Reno tersenyum, memiringkan kepala dan keduanya berciuman panas, tanpa mereka sadari Rafi mengintip dari celah pintu bilik yang berlubang. Sementara Alan sudah tertidur pulas dibuai mimpi.

Rafi menelan salivanya, dan merasakan sesuatu menegang di bawah sana. "Sial!" umpatnya merasa kesal karena sesuatu di dalam dirinya turut bergejolak saat melihat adegan panas di hadapannya.

Rasti dan Reno hanya berciuman, dan keduanya usai begitu saja. Rasti kembali ke kamarnya, dan terlihat Reno berjalan ke belakang. Rafi menoleh ke arah Alan yang sudah tak sadarkan diri, Rafi pun keluar kamar dan berjalan mengendap-endap seperti maling, ia menoleh ke belakang takut Reno sudah kembali dari kamar kecil yang ada di rumah itu.

Segera Rafi menyelinap masuk ke dalam kamar Rasti dan menutup pintunya dengan cepat. "Rafi, kamu sedang apa di sini?" tanya Rasti sedikit terkejut saat Alan tiba-tiba masuk.

"Sshhh!" Rafi membungkam mulut Rasti agar tidak berisik. "Ras, gue tahu lo butuh kehangatan, kan?
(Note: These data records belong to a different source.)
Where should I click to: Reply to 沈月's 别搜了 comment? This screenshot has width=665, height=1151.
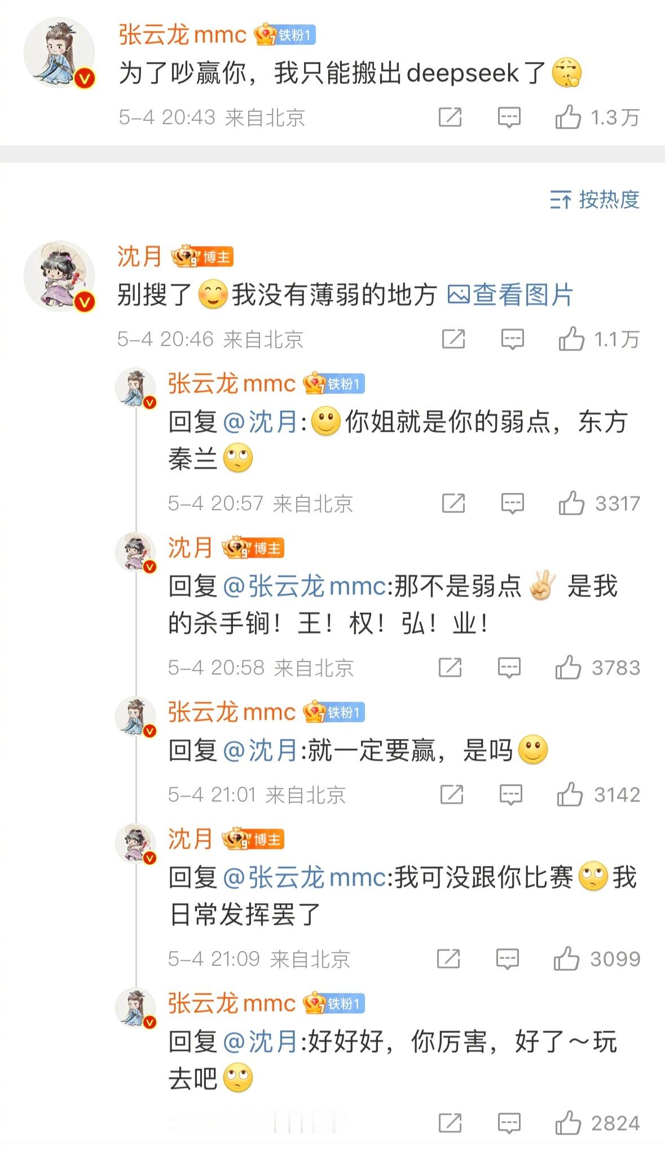coord(512,339)
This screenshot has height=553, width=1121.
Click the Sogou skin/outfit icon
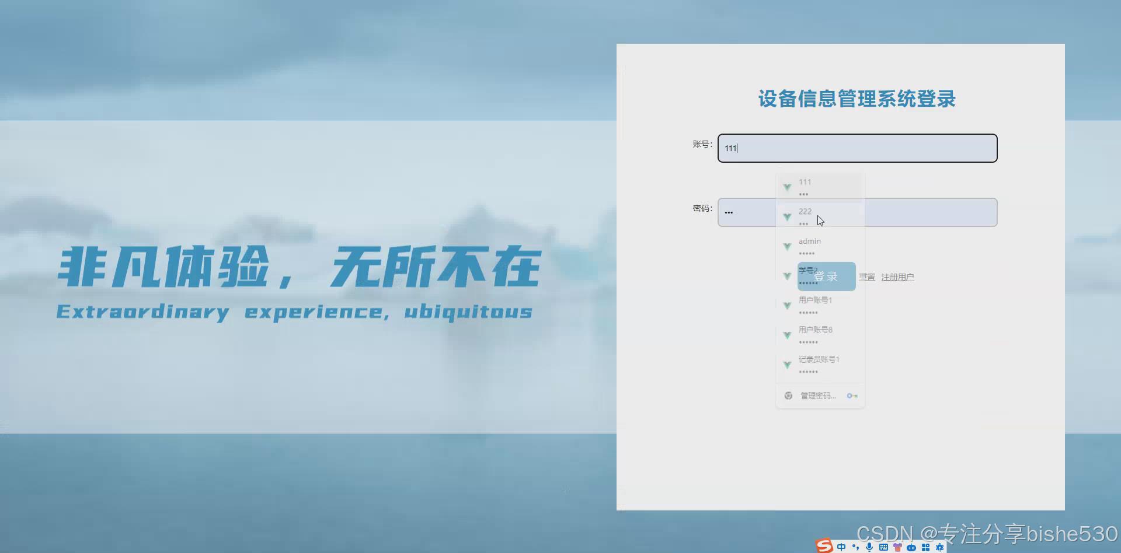(x=898, y=547)
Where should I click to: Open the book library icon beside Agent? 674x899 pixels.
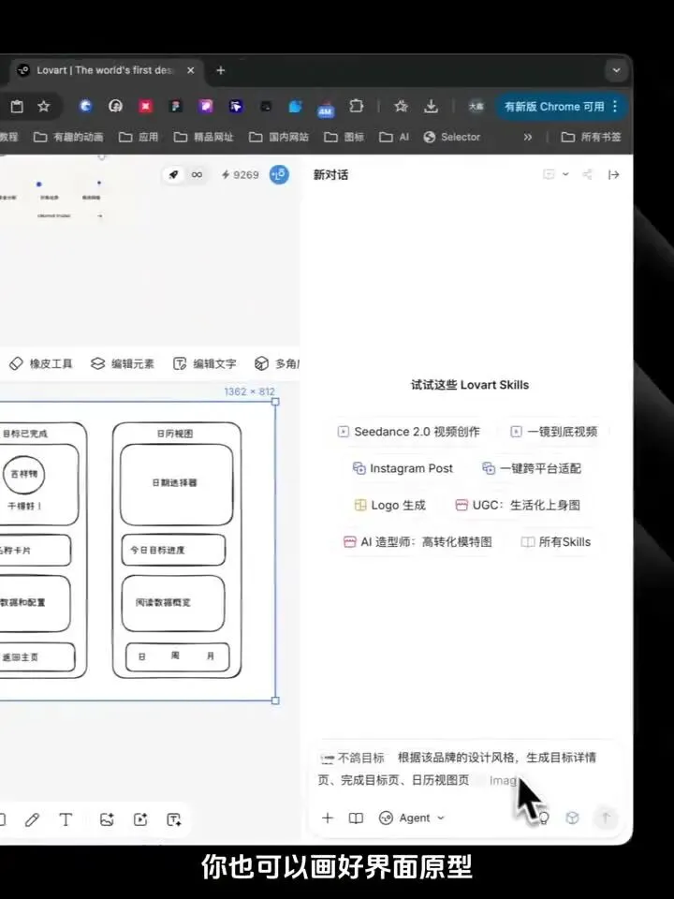pos(356,818)
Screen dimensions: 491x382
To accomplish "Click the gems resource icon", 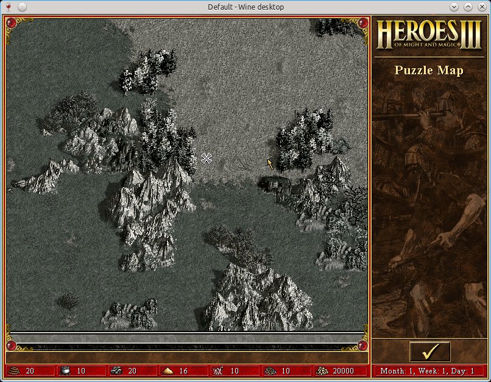I will click(270, 370).
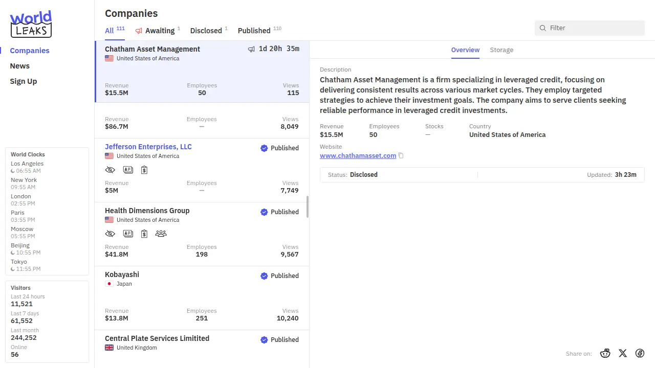This screenshot has height=368, width=655.
Task: Open the News page in sidebar
Action: pos(20,66)
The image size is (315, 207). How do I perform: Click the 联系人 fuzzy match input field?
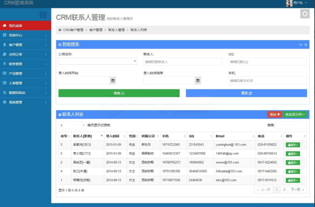click(x=182, y=61)
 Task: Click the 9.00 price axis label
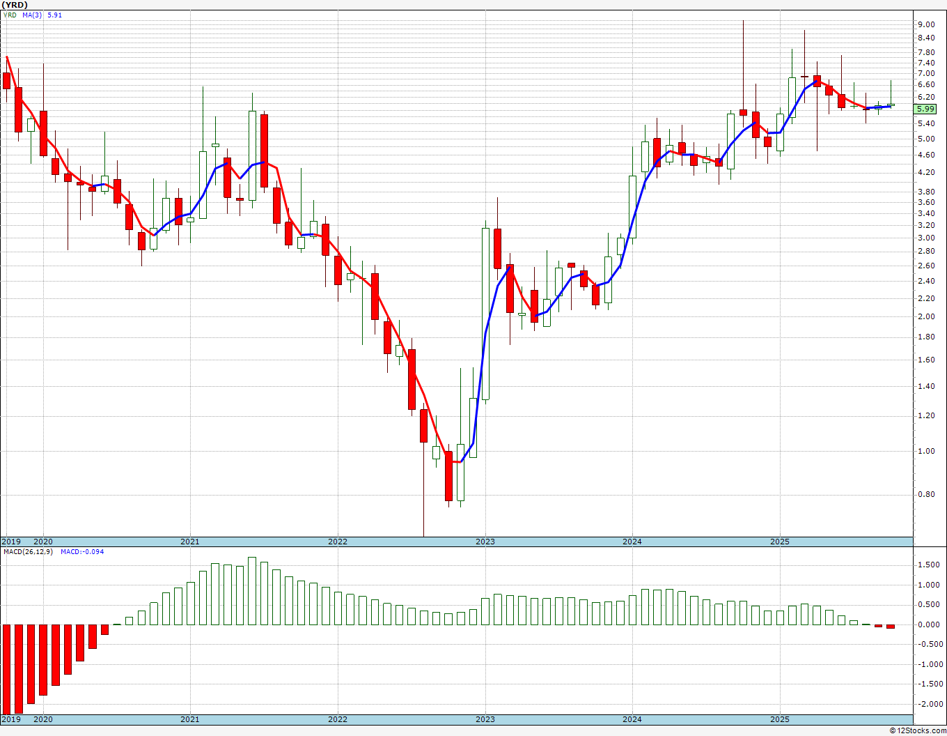(926, 24)
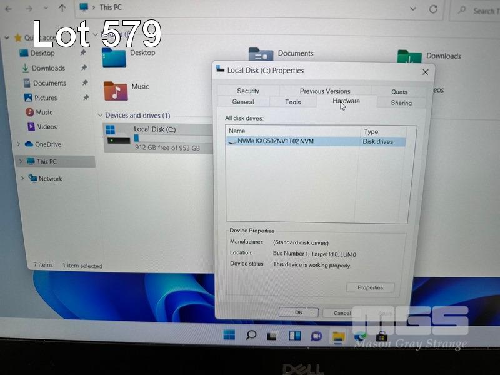The height and width of the screenshot is (375, 500).
Task: Open the Sharing tab
Action: pyautogui.click(x=401, y=103)
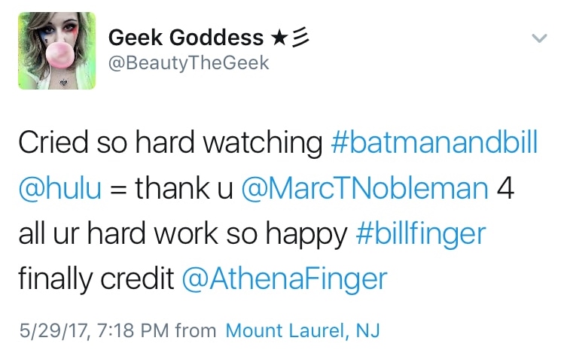561x356 pixels.
Task: Click the "finally credit" text
Action: pos(96,278)
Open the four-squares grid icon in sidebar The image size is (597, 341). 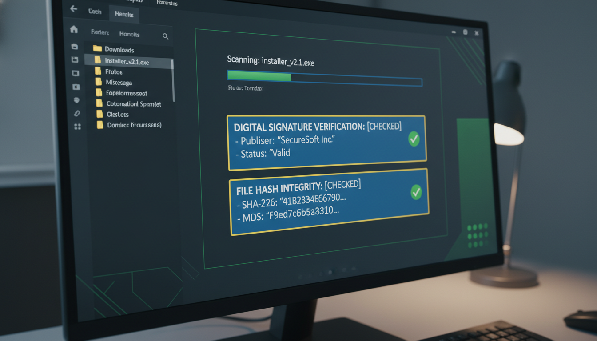(77, 127)
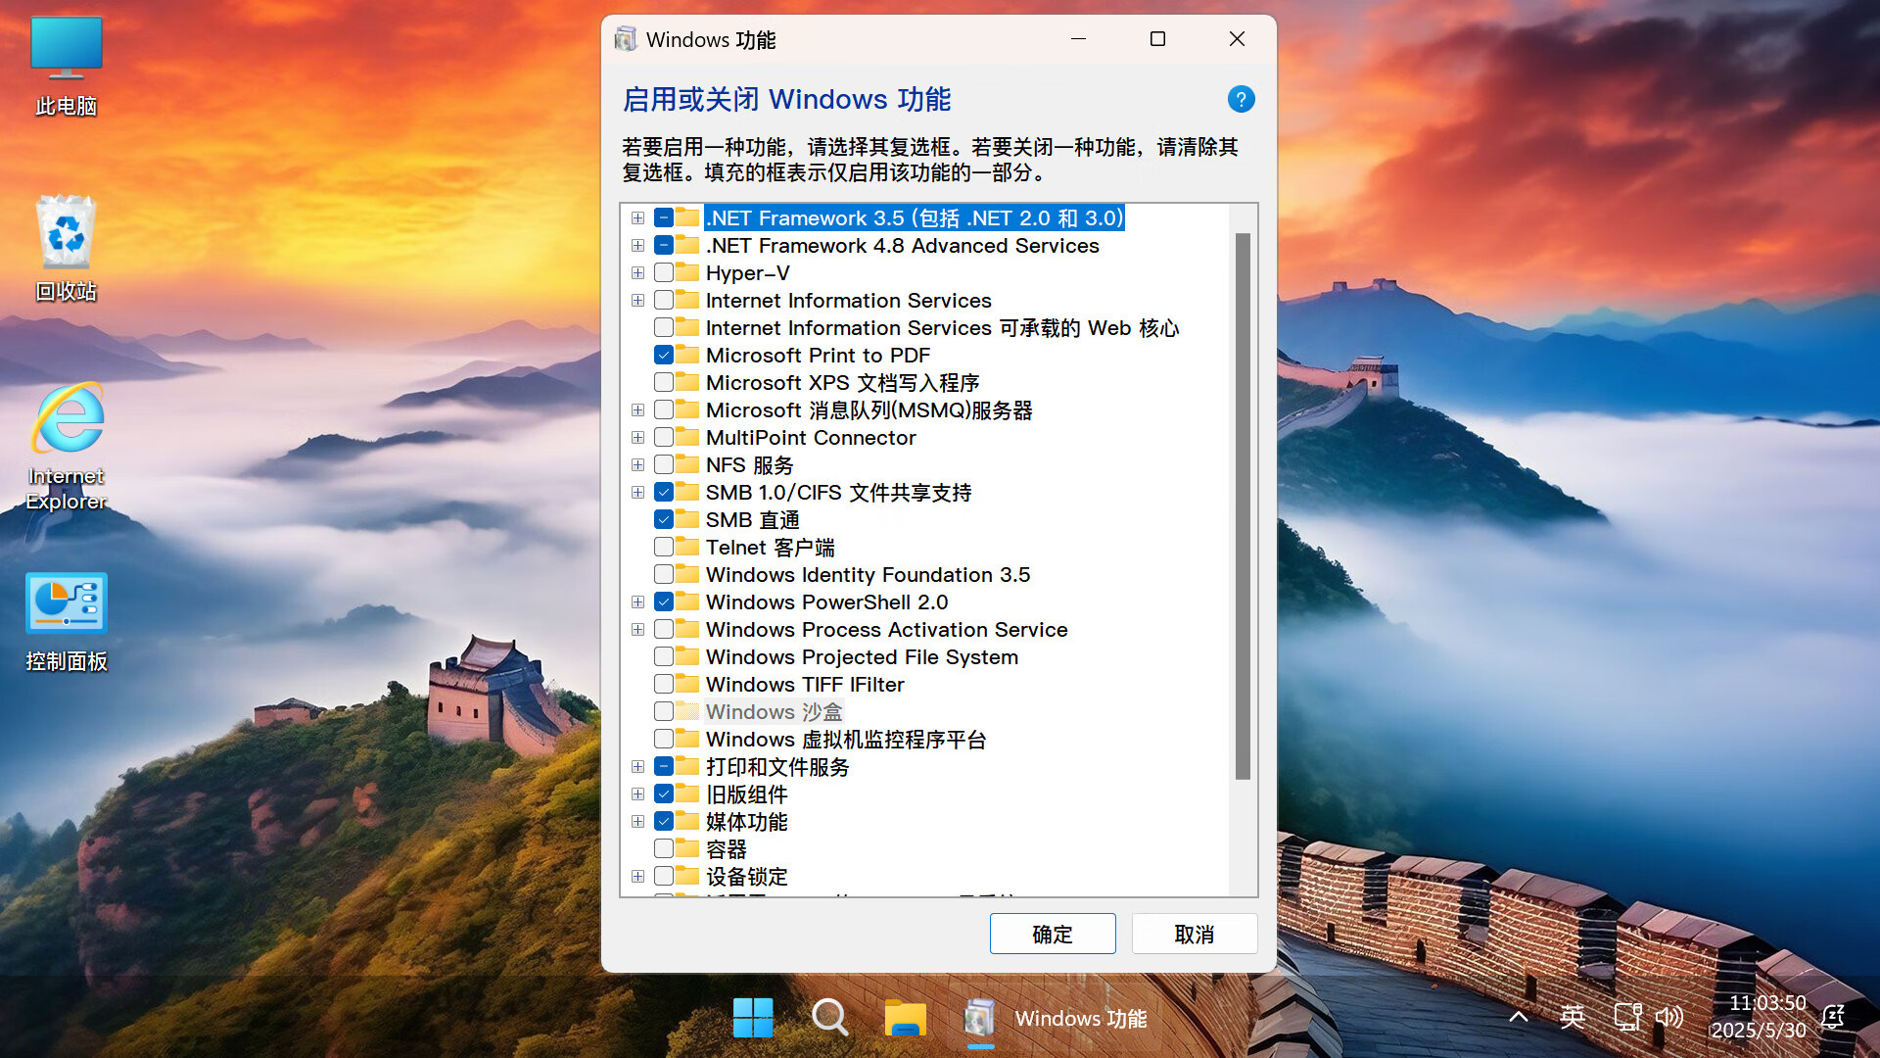Click the Windows Start button on the taskbar
This screenshot has height=1058, width=1880.
pos(753,1018)
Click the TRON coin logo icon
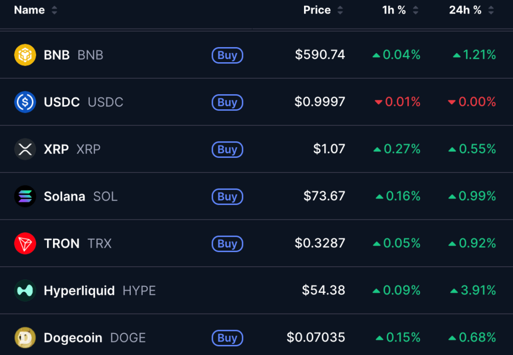The height and width of the screenshot is (355, 513). point(25,244)
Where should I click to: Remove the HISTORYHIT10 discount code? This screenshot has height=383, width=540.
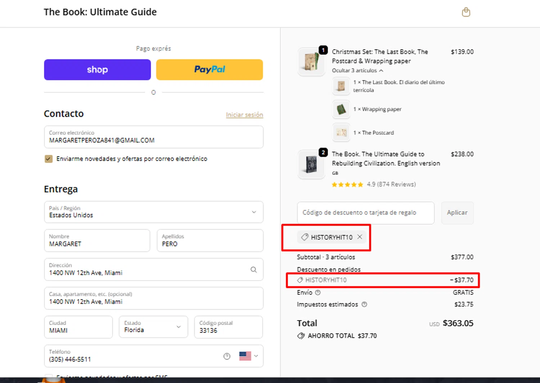coord(360,237)
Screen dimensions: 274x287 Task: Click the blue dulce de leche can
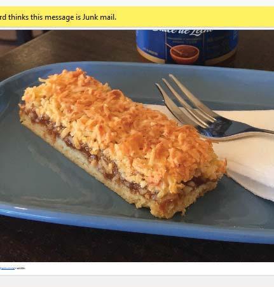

Tapi, Reno kayaknya lagi males. Gue butuh Elo, Ras. Please!" mohon Rafi agar Rasti jangan marah padanya dan mengadu pada sahabatnya.

Rasti membuka bekapan tangan Rafi dari mulutnya dengan paksa. "Ya elah, Raf. Gitu aja ribet, kamu mau? Ya udah, ayo!" Rasti tersenyum menatap sahabat dari kekasihnya itu yang terlihat tertegun.

Rafi melongo, tak menyangka Rasti mau dan tidak masalah jika dia dan dirinya melakukan itu di belakang Reno. Dengan senyum nakal Rafi pun mulai melepas dan menanggalkan seluruh pakaiannya. Rasti juga merasa langsung turn on saat melihat bentuk tubuh Rafi yang tak kalah seksi dengan kekasihnya.

Mereka bisik-bisik dan menyuruh Rafi untuk mengintip Reno di ruang tamu, Rafi mengintip ternyata Reno belum kembali dari kamar kecil. "Gimana?" lirih Rasti.

"Aman," jawab Rafi lirih juga seraya mengangkat jempolnya, senyum girang.

Rasti tersenyum, dan Rafi dengan sangat tergesa-gesa membantu Rasti membuka seluruh pakaian yang membalut tubuh indah gadis itu. Setelahnya mereka saling menyentuh, dan mencumbu.

Keduanya pun melakukan perbuatan terlarang itu di tempat yang tidak seharusnya, dan di belakang Reno yang kini masih di kamar kecil.